╭─ INPUT FOR THIS TASK

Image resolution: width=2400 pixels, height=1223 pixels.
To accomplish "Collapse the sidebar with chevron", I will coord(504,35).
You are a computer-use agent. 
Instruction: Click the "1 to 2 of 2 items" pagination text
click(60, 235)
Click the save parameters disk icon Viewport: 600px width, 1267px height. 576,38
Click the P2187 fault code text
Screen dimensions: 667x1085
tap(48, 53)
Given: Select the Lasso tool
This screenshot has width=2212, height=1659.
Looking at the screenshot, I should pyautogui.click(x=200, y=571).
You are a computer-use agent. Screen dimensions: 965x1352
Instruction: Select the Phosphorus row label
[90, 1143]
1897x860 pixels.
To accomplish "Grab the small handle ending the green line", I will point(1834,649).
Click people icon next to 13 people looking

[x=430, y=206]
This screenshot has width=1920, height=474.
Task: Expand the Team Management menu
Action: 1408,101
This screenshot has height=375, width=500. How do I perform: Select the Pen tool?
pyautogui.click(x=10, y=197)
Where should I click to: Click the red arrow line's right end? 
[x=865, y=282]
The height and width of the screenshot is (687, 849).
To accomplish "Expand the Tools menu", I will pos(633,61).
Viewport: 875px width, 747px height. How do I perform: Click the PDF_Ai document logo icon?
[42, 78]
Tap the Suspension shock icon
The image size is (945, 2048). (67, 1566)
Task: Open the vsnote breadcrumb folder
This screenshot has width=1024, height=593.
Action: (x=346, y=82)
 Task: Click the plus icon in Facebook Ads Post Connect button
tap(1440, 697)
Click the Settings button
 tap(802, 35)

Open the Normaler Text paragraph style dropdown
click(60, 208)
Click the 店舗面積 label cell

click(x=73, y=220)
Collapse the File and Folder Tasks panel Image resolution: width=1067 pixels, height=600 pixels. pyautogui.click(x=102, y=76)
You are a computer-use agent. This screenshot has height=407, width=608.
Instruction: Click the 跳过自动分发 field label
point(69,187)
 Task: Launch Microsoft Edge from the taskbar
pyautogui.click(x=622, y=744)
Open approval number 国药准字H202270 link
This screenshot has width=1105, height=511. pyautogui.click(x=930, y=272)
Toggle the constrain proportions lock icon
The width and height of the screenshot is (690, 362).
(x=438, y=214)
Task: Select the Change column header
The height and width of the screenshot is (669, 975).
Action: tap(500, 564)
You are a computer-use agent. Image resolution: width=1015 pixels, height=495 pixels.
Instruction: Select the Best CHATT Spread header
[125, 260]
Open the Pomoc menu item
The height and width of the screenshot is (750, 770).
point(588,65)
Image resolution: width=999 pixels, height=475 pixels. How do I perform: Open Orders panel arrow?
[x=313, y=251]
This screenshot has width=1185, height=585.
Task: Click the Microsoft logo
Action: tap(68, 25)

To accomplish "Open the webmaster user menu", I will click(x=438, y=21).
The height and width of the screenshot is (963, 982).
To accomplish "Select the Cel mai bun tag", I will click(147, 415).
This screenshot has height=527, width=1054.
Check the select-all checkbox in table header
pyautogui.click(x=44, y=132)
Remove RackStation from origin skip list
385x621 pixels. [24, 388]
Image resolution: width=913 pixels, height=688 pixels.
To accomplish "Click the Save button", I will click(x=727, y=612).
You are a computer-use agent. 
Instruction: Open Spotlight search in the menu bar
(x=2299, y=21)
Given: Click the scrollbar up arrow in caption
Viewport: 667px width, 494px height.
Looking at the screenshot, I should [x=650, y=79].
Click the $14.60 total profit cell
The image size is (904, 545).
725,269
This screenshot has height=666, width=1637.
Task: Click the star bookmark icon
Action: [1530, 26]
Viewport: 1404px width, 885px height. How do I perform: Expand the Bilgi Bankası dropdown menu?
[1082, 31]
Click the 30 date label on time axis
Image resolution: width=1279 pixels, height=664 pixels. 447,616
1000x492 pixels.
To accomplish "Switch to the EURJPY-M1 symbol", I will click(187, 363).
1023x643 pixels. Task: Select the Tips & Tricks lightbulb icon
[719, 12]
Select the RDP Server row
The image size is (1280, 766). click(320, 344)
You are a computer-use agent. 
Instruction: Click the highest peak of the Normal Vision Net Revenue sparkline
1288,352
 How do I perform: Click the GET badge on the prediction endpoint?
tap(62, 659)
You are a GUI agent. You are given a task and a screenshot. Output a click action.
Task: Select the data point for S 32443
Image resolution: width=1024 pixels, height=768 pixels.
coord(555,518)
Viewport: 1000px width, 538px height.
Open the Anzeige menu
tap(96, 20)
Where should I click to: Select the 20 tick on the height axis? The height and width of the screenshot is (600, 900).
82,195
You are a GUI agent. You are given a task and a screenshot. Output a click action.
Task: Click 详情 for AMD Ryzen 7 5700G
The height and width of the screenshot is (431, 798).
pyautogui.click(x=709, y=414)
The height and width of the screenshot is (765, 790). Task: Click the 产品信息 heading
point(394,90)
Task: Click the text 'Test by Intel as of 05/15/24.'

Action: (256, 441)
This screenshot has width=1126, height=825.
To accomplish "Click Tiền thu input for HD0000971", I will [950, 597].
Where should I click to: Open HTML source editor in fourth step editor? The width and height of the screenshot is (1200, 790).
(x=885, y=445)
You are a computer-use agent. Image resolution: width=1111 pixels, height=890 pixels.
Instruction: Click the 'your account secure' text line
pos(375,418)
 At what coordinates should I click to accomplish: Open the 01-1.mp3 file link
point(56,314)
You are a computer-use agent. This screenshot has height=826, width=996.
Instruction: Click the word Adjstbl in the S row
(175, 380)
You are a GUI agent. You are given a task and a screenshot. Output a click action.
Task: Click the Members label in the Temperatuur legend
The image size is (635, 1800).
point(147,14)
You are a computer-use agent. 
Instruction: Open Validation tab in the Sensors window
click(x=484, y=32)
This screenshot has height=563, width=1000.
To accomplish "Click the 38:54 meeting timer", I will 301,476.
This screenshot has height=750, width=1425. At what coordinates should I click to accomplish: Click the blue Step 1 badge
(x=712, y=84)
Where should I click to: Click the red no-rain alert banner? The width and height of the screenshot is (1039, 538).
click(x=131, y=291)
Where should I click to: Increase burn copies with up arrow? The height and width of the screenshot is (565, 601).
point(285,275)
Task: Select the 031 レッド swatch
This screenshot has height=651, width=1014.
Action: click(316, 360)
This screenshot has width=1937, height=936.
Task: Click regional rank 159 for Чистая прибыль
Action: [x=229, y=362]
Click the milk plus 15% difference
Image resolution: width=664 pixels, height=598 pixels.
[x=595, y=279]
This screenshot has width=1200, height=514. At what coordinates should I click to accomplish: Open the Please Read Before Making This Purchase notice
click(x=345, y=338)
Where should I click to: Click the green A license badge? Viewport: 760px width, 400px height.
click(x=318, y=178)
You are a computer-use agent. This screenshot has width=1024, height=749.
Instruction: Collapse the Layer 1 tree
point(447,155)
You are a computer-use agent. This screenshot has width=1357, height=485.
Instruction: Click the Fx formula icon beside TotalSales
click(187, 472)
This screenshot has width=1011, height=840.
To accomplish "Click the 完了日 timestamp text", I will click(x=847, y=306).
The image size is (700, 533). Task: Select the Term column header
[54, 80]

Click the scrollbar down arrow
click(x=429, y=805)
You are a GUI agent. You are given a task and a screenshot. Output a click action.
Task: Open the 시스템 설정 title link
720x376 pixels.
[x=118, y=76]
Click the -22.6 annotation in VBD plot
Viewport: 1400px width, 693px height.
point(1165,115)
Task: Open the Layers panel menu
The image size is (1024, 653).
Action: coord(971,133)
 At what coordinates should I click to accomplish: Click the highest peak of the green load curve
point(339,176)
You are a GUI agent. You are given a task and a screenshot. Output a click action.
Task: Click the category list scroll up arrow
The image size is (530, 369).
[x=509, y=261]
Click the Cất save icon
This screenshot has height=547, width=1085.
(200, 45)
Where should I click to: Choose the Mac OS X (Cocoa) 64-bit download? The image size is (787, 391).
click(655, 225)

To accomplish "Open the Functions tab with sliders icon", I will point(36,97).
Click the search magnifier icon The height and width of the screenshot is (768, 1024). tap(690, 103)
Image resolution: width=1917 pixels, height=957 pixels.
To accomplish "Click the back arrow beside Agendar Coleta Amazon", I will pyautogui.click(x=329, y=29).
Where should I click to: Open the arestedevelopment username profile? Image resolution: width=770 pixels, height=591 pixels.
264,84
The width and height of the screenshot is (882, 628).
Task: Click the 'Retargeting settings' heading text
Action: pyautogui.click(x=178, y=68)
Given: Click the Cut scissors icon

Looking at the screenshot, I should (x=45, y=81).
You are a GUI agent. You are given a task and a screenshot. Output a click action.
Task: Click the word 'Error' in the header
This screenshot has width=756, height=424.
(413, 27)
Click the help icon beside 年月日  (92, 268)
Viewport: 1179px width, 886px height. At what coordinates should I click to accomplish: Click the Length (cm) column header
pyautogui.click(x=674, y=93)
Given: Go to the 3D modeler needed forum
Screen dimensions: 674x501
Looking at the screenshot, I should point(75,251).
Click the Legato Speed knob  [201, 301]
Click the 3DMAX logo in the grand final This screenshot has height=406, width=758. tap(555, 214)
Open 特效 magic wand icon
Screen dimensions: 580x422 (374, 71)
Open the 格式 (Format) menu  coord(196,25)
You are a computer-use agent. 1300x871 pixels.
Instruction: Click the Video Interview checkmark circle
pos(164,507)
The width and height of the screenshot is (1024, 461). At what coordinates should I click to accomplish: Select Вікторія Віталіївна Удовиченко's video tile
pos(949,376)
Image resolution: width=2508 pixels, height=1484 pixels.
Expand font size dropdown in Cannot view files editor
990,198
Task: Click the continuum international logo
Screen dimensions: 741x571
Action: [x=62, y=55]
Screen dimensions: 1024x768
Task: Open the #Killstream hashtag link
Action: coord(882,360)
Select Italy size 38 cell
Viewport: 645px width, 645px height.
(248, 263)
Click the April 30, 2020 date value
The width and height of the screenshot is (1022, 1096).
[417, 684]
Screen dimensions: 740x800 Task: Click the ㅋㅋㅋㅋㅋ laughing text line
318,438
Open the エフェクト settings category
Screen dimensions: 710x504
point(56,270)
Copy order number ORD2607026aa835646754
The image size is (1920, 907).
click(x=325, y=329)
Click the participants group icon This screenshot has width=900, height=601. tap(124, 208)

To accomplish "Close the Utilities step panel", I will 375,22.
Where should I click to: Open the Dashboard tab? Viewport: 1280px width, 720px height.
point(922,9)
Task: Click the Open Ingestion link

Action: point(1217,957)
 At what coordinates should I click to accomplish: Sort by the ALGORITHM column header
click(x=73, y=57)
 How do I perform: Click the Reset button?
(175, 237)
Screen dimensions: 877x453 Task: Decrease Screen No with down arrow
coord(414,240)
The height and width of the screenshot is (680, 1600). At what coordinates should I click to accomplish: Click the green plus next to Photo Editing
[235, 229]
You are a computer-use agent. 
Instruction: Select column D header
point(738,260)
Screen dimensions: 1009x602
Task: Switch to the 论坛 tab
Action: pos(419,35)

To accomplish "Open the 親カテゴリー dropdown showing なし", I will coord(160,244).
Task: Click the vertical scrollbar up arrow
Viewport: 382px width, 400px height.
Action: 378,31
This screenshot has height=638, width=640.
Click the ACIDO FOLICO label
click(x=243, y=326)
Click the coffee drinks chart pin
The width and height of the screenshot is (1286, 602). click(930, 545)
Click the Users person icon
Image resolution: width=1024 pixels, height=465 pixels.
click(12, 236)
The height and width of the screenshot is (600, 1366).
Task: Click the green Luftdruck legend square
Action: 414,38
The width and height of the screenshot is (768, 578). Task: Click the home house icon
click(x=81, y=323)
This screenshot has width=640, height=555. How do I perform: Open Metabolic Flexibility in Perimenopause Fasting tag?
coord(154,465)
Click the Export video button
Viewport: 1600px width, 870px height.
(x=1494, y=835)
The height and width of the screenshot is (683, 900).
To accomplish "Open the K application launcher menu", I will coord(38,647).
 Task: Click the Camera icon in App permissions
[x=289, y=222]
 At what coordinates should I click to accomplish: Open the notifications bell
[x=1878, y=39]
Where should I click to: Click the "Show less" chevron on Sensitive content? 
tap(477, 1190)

╰─

• _WORK REQUEST_:
Your task is to retype the entries verbatim, starting with the line that holds "Task: Click the word 'Error' in the header" and stopping after the line that holds "Click the help".

• _PROBLEM SOLUTION_:
Task: Click the word 'Error' in the header
This screenshot has width=756, height=424.
(413, 27)
Click the help icon beside 年月日  (92, 268)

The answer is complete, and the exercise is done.